All of lore.kernel.org
 help / color / mirror / Atom feed
From: Patrick Steinhardt <ps@pks.im>
To: Karthik Nayak <karthik.188@gmail.com>
Cc: git@vger.kernel.org
Subject: Re: [PATCH v2 3/3] reftable: prevent 'update_index' changes after adding records
Date: Tue, 21 Jan 2025 07:56:29 +0100	[thread overview]
Message-ID: <Z49FHQgsFSX6sTxu@pks.im> (raw)
In-Reply-To: <20250121-461-corrupted-reftable-followup-v2-3-37e26c7a79b4@gmail.com>

On Tue, Jan 21, 2025 at 04:34:12AM +0100, Karthik Nayak wrote:
> The function `reftable_writer_set_limits()` allows updating the
> 'min_update_index' and 'max_update_index' of a reftable writer. These
> values are written to both the writer's header and footer.
> 
> Since the header is written during the first block write, any subsequent
> changes to the update index would create a mismatch between the header
> and footer values. The footer would contain the newer values while the
> header retained the original ones.
> 
> To fix this bug, prevent callers from updating these values after any

Nit: it's not really fixing a bug, but protecting us against it. Not
worth a reroll though, from my point of view.
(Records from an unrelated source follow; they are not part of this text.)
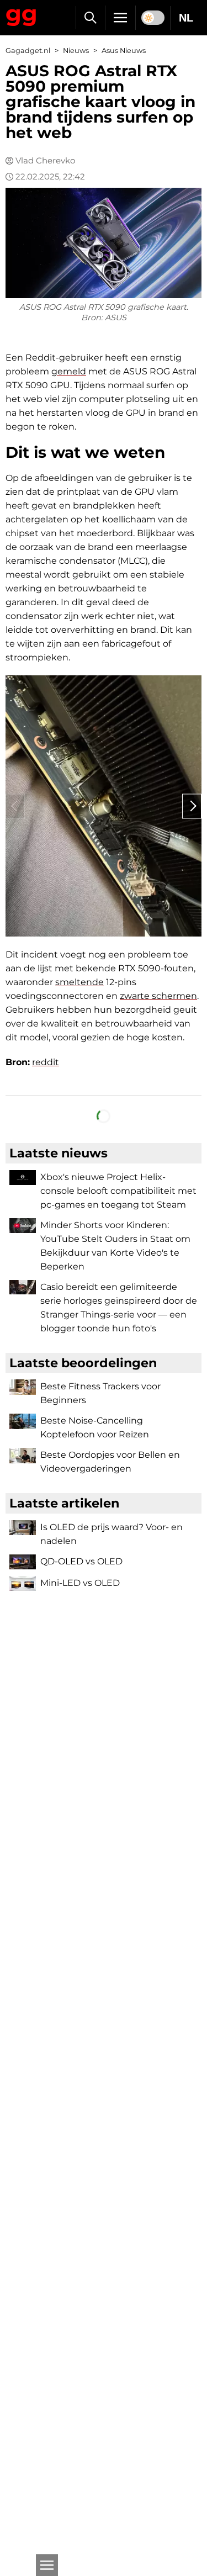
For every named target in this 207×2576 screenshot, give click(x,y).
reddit (45, 1062)
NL (186, 18)
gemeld (68, 371)
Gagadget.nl (28, 50)
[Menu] (120, 18)
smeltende (79, 982)
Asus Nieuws (124, 50)
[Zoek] (90, 17)
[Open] (47, 2565)
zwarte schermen (158, 996)
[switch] (152, 17)
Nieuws (76, 50)
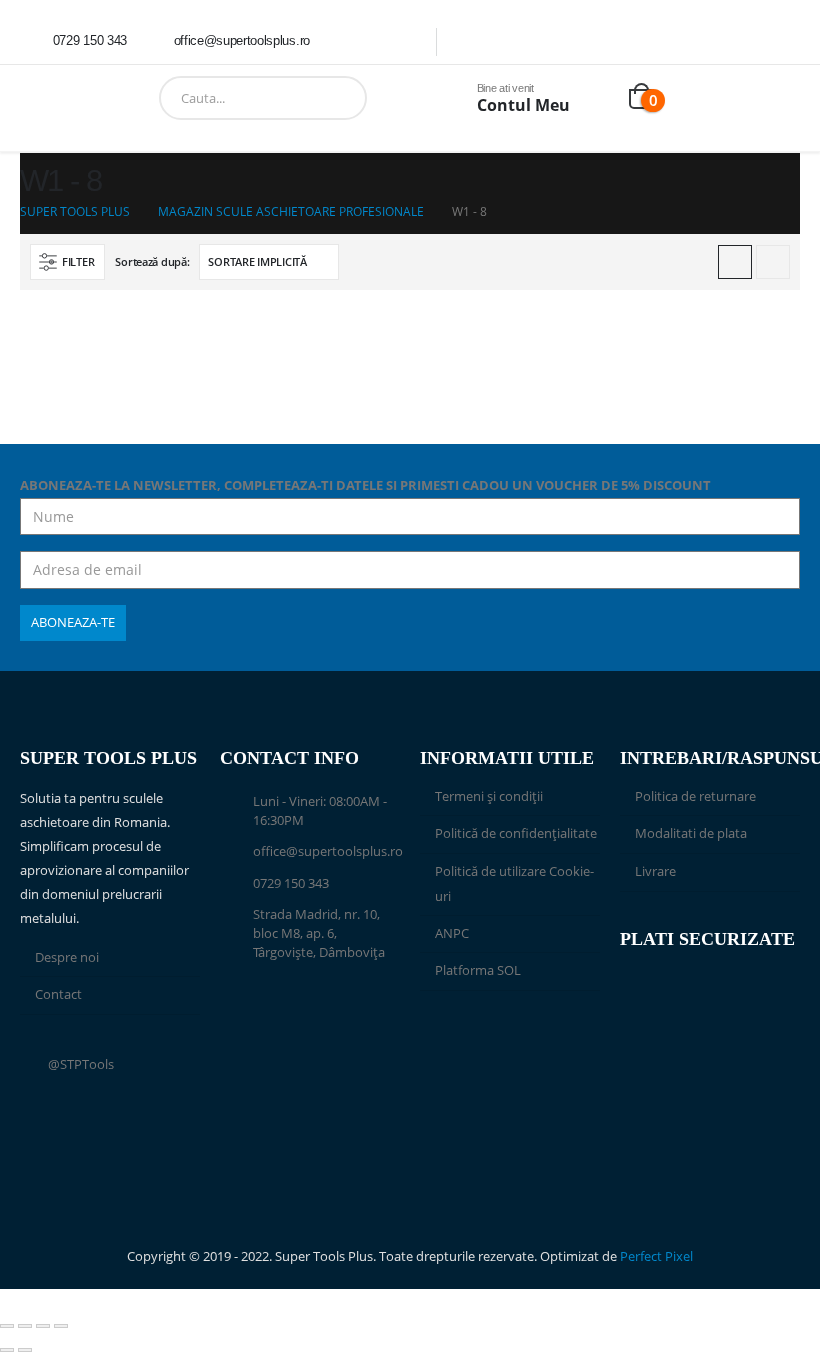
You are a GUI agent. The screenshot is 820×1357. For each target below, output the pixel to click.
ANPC (452, 933)
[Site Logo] (104, 98)
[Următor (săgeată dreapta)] (25, 1350)
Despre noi (67, 957)
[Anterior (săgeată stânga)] (7, 1350)
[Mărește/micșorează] (7, 1326)
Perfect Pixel (656, 1256)
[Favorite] (599, 98)
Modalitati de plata (691, 833)
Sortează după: (152, 261)
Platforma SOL (478, 970)
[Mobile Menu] (34, 98)
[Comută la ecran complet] (25, 1326)
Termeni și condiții (489, 796)
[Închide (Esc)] (61, 1326)
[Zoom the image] (510, 1037)
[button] (67, 262)
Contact (58, 994)
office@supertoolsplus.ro (328, 851)
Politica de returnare (695, 796)
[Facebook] (353, 41)
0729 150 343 (291, 883)
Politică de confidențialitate (516, 833)
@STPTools (81, 1064)
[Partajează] (43, 1326)
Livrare (655, 871)
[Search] (389, 98)
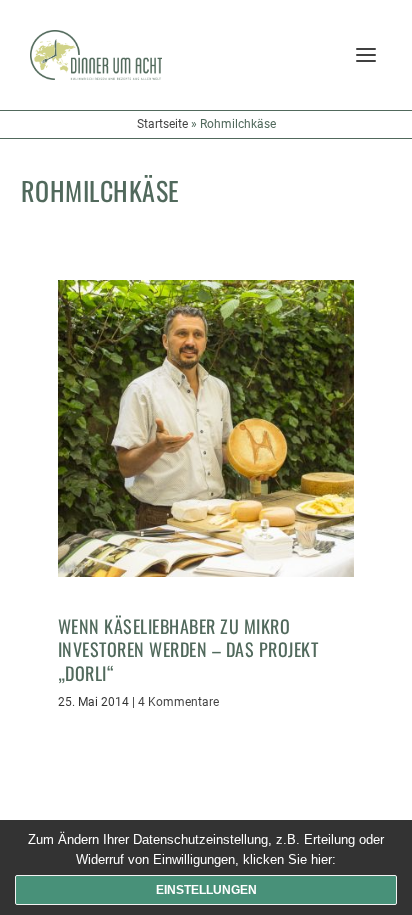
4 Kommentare (178, 702)
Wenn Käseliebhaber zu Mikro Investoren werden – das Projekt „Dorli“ (188, 649)
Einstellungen (206, 890)
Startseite (162, 124)
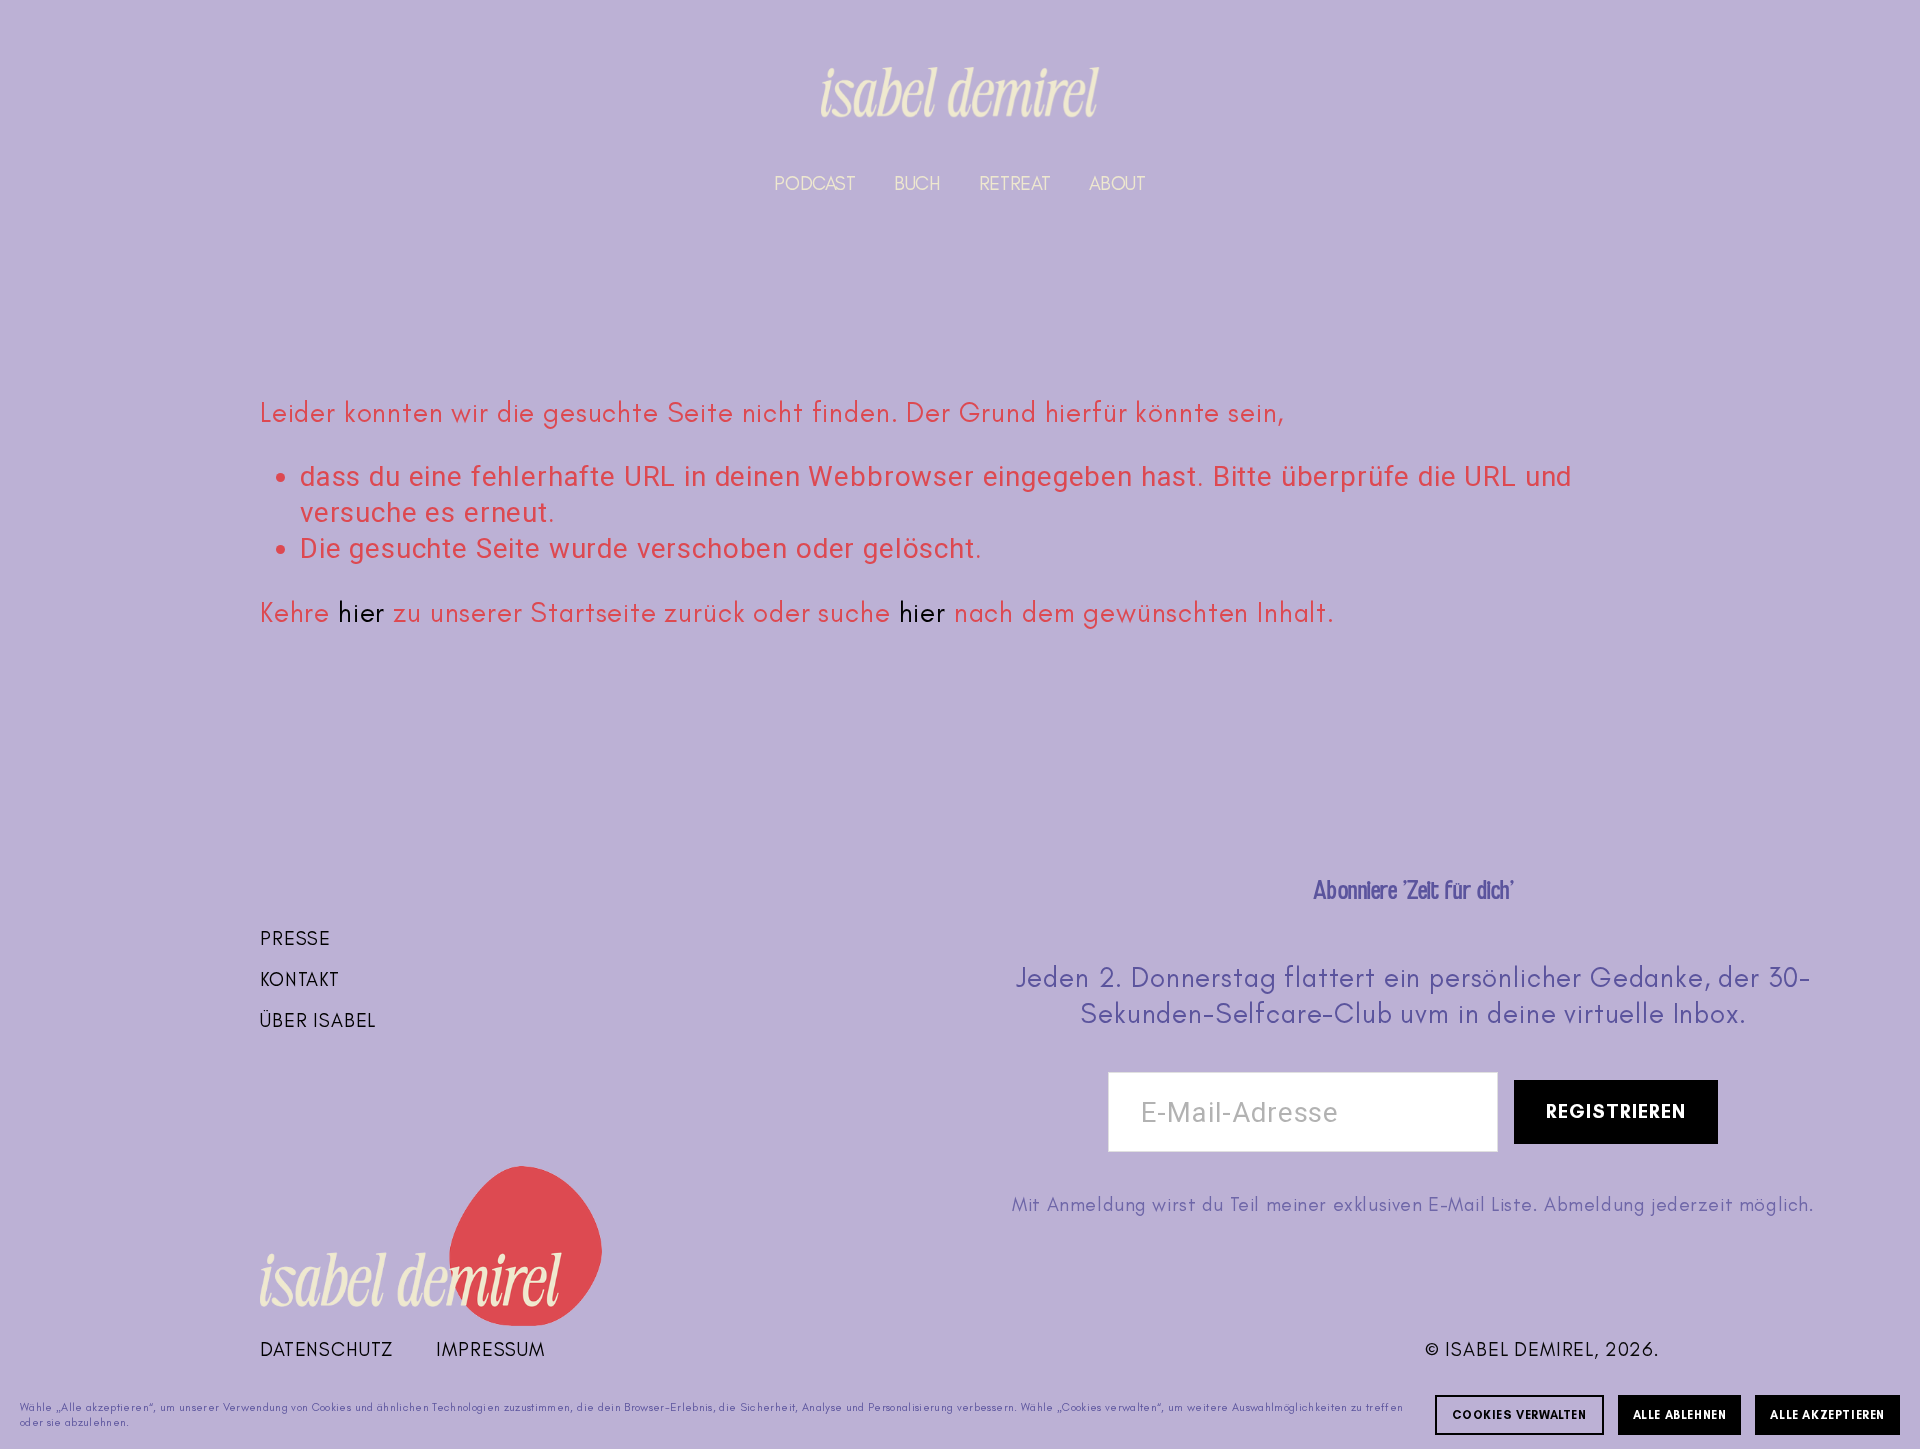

> diff --git a/reftable/reftable-writer.h b/reftable/reftable-writer.h
> index 5f9afa620bb00de66c311765fb0ae8c6f56401ae..1ea014d389cc47f173279e3234a82f3fcbc807a0 100644
> --- a/reftable/reftable-writer.h
> +++ b/reftable/reftable-writer.h
> @@ -124,17 +124,21 @@ int reftable_writer_new(struct reftable_writer **out,
>  			int (*flush_func)(void *),
>  			void *writer_arg, const struct reftable_write_options *opts);
>  
> -/* Set the range of update indices for the records we will add. When writing a
> -   table into a stack, the min should be at least
> -   reftable_stack_next_update_index(), or REFTABLE_API_ERROR is returned.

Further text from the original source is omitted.